**Exercise**
Retype each record exactly.

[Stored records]
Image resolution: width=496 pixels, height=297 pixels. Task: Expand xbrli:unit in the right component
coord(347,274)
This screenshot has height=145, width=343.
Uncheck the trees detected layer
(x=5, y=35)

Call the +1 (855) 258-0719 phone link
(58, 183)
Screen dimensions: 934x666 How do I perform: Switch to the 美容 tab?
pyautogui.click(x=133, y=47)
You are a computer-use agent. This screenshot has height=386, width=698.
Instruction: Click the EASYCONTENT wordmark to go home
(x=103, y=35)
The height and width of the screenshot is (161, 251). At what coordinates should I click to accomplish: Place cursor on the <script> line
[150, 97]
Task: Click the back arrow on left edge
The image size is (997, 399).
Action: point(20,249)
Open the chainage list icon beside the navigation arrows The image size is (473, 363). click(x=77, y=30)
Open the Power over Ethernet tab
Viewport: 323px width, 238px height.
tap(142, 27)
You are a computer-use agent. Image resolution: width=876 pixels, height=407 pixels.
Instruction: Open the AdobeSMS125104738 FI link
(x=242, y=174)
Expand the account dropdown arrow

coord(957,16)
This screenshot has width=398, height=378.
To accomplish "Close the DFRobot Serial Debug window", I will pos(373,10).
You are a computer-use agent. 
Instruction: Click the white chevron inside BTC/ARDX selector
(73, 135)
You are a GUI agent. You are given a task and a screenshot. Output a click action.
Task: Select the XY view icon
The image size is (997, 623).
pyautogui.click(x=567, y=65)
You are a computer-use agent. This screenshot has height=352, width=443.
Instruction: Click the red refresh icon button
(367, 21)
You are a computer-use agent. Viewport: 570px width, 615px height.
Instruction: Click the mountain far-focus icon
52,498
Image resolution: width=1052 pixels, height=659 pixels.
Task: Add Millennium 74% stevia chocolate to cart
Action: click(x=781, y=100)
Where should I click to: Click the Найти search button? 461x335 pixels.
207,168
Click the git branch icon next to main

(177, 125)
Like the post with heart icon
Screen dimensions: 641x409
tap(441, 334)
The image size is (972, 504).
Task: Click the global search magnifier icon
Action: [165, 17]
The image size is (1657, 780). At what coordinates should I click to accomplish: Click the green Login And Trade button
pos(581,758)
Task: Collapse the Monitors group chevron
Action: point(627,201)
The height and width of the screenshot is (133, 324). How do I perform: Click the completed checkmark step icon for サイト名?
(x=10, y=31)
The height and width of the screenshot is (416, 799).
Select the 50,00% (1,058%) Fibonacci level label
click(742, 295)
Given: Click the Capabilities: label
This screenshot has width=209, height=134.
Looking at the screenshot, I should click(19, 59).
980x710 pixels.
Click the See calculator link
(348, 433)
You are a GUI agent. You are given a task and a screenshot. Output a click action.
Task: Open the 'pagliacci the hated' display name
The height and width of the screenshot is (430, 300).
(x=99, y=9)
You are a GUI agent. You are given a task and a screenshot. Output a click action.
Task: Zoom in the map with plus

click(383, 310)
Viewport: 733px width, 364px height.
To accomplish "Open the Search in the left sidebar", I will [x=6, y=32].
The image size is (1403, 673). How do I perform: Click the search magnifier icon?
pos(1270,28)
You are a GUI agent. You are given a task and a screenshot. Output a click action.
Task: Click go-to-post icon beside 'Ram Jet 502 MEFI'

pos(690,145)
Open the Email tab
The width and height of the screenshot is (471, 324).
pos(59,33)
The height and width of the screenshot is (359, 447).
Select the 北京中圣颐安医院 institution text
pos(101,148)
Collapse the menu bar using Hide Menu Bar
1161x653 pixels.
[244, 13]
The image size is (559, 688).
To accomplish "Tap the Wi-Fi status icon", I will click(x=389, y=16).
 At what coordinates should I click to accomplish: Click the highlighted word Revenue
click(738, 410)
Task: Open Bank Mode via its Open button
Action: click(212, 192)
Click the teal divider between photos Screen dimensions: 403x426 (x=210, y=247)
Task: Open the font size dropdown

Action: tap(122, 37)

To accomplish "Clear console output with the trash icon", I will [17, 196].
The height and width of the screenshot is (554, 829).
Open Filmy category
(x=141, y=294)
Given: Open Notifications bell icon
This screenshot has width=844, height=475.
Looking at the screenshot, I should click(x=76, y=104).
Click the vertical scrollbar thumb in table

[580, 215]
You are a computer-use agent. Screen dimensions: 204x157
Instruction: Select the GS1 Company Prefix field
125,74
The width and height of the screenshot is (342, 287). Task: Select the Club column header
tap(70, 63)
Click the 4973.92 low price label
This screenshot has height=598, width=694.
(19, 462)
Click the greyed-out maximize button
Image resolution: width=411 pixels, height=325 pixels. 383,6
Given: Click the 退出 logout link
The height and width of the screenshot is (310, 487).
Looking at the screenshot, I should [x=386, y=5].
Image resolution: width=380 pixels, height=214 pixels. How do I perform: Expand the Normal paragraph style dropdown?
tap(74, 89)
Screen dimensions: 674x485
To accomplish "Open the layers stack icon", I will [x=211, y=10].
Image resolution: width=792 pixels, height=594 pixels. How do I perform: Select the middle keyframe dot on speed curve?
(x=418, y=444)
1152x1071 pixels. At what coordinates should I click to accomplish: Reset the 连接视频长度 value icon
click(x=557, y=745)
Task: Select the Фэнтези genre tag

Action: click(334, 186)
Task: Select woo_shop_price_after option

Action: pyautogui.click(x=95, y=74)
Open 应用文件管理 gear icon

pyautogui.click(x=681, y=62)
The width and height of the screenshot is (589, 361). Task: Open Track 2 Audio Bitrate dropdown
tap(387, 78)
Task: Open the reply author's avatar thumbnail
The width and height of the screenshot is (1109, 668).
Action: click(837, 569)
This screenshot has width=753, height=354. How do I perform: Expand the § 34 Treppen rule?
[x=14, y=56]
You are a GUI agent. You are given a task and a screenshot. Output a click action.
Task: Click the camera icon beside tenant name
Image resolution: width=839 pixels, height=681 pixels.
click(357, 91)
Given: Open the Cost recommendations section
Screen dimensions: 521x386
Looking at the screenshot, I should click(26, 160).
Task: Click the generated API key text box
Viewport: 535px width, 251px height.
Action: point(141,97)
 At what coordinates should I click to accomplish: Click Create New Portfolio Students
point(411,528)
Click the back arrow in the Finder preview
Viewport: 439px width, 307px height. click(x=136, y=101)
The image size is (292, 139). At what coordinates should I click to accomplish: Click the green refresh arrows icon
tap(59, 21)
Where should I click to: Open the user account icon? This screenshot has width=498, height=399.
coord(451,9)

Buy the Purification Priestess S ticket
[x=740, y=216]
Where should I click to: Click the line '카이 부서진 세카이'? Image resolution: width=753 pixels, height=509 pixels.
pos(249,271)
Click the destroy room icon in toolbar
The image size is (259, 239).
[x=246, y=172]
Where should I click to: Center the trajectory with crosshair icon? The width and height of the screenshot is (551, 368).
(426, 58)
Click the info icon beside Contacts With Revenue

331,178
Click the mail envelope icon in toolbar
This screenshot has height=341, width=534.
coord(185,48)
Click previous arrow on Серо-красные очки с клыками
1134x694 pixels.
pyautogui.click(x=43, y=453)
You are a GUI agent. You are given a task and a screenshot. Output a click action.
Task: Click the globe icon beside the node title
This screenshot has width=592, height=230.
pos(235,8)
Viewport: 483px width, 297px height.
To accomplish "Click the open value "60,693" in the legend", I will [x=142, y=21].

**Output**
Image resolution: width=496 pixels, height=297 pixels. Task: Expand xbrli:unit in the right component
coord(347,274)
This screenshot has height=145, width=343.
Uncheck the trees detected layer
(x=5, y=35)

Call the +1 (855) 258-0719 phone link
(58, 183)
Screen dimensions: 934x666 How do I perform: Switch to the 美容 tab?
pyautogui.click(x=133, y=47)
You are a computer-use agent. This screenshot has height=386, width=698.
Instruction: Click the EASYCONTENT wordmark to go home
(x=103, y=35)
The height and width of the screenshot is (161, 251). At what coordinates should I click to accomplish: Place cursor on the <script> line
[150, 97]
Task: Click the back arrow on left edge
The image size is (997, 399).
Action: point(20,249)
Open the chainage list icon beside the navigation arrows The image size is (473, 363). click(x=77, y=30)
Open the Power over Ethernet tab
Viewport: 323px width, 238px height.
tap(142, 27)
You are a computer-use agent. Image resolution: width=876 pixels, height=407 pixels.
Instruction: Open the AdobeSMS125104738 FI link
(x=242, y=174)
Expand the account dropdown arrow

coord(957,16)
This screenshot has width=398, height=378.
To accomplish "Close the DFRobot Serial Debug window", I will pos(373,10).
You are a computer-use agent. 
Instruction: Click the white chevron inside BTC/ARDX selector
(73, 135)
You are a GUI agent. You are given a task and a screenshot. Output a click action.
Task: Select the XY view icon
The image size is (997, 623).
pyautogui.click(x=567, y=65)
You are a computer-use agent. This screenshot has height=352, width=443.
Instruction: Click the red refresh icon button
(367, 21)
You are a computer-use agent. Viewport: 570px width, 615px height.
Instruction: Click the mountain far-focus icon
52,498
Image resolution: width=1052 pixels, height=659 pixels.
Task: Add Millennium 74% stevia chocolate to cart
Action: click(x=781, y=100)
Where should I click to: Click the Найти search button? 461x335 pixels.
207,168
Click the git branch icon next to main

(177, 125)
Like the post with heart icon
Screen dimensions: 641x409
tap(441, 334)
The image size is (972, 504).
Task: Click the global search magnifier icon
Action: [165, 17]
The image size is (1657, 780). At what coordinates should I click to accomplish: Click the green Login And Trade button
pos(581,758)
Task: Collapse the Monitors group chevron
Action: point(627,201)
The height and width of the screenshot is (133, 324). How do I perform: Click the completed checkmark step icon for サイト名?
(x=10, y=31)
The height and width of the screenshot is (416, 799).
Select the 50,00% (1,058%) Fibonacci level label
click(742, 295)
Given: Click the Capabilities: label
This screenshot has width=209, height=134.
Looking at the screenshot, I should click(19, 59).
980x710 pixels.
Click the See calculator link
(348, 433)
You are a GUI agent. You are given a task and a screenshot. Output a click action.
Task: Open the 'pagliacci the hated' display name
The height and width of the screenshot is (430, 300).
(x=99, y=9)
You are a GUI agent. You are given a task and a screenshot. Output a click action.
Task: Zoom in the map with plus

click(383, 310)
Viewport: 733px width, 364px height.
To accomplish "Open the Search in the left sidebar", I will [x=6, y=32].
The image size is (1403, 673). How do I perform: Click the search magnifier icon?
pos(1270,28)
You are a GUI agent. You are given a task and a screenshot. Output a click action.
Task: Click go-to-post icon beside 'Ram Jet 502 MEFI'

pos(690,145)
Open the Email tab
The width and height of the screenshot is (471, 324).
pos(59,33)
The height and width of the screenshot is (359, 447).
Select the 北京中圣颐安医院 institution text
pos(101,148)
Collapse the menu bar using Hide Menu Bar
1161x653 pixels.
[244, 13]
The image size is (559, 688).
To accomplish "Tap the Wi-Fi status icon", I will click(x=389, y=16).
 At what coordinates should I click to accomplish: Click the highlighted word Revenue
click(738, 410)
Task: Open Bank Mode via its Open button
Action: click(212, 192)
Click the teal divider between photos Screen dimensions: 403x426 (x=210, y=247)
Task: Open the font size dropdown

Action: tap(122, 37)

To accomplish "Clear console output with the trash icon", I will [17, 196].
The height and width of the screenshot is (554, 829).
Open Filmy category
(x=141, y=294)
Given: Open Notifications bell icon
This screenshot has width=844, height=475.
Looking at the screenshot, I should click(x=76, y=104).
Click the vertical scrollbar thumb in table

[580, 215]
You are a computer-use agent. Screen dimensions: 204x157
Instruction: Select the GS1 Company Prefix field
125,74
The width and height of the screenshot is (342, 287). Task: Select the Club column header
tap(70, 63)
Click the 4973.92 low price label
This screenshot has height=598, width=694.
(19, 462)
Click the greyed-out maximize button
Image resolution: width=411 pixels, height=325 pixels. 383,6
Given: Click the 退出 logout link
The height and width of the screenshot is (310, 487).
Looking at the screenshot, I should [x=386, y=5].
Image resolution: width=380 pixels, height=214 pixels. How do I perform: Expand the Normal paragraph style dropdown?
tap(74, 89)
Screen dimensions: 674x485
To accomplish "Open the layers stack icon", I will [x=211, y=10].
Image resolution: width=792 pixels, height=594 pixels. How do I perform: Select the middle keyframe dot on speed curve?
(x=418, y=444)
1152x1071 pixels. At what coordinates should I click to accomplish: Reset the 连接视频长度 value icon
click(x=557, y=745)
Task: Select the Фэнтези genre tag

Action: click(334, 186)
Task: Select woo_shop_price_after option

Action: pyautogui.click(x=95, y=74)
Open 应用文件管理 gear icon

pyautogui.click(x=681, y=62)
The width and height of the screenshot is (589, 361). Task: Open Track 2 Audio Bitrate dropdown
tap(387, 78)
Task: Open the reply author's avatar thumbnail
The width and height of the screenshot is (1109, 668).
Action: click(837, 569)
This screenshot has width=753, height=354. How do I perform: Expand the § 34 Treppen rule?
[x=14, y=56]
You are a GUI agent. You are given a task and a screenshot. Output a click action.
Task: Click the camera icon beside tenant name
Image resolution: width=839 pixels, height=681 pixels.
click(357, 91)
Given: Open the Cost recommendations section
Screen dimensions: 521x386
Looking at the screenshot, I should click(26, 160).
Task: Click the generated API key text box
Viewport: 535px width, 251px height.
Action: point(141,97)
 At what coordinates should I click to accomplish: Click Create New Portfolio Students
point(411,528)
Click the back arrow in the Finder preview
Viewport: 439px width, 307px height. click(x=136, y=101)
The image size is (292, 139). At what coordinates should I click to accomplish: Click the green refresh arrows icon
tap(59, 21)
Where should I click to: Open the user account icon? This screenshot has width=498, height=399.
coord(451,9)

Buy the Purification Priestess S ticket
[x=740, y=216]
Where should I click to: Click the line '카이 부서진 세카이'? Image resolution: width=753 pixels, height=509 pixels.
pos(249,271)
Click the destroy room icon in toolbar
The image size is (259, 239).
[x=246, y=172]
Where should I click to: Center the trajectory with crosshair icon? The width and height of the screenshot is (551, 368).
(426, 58)
Click the info icon beside Contacts With Revenue

331,178
Click the mail envelope icon in toolbar
This screenshot has height=341, width=534.
coord(185,48)
Click previous arrow on Серо-красные очки с клыками
1134x694 pixels.
pyautogui.click(x=43, y=453)
You are a GUI agent. You are given a task and a screenshot. Output a click action.
Task: Click the globe icon beside the node title
This screenshot has width=592, height=230.
pos(235,8)
Viewport: 483px width, 297px height.
To accomplish "Click the open value "60,693" in the legend", I will [x=142, y=21].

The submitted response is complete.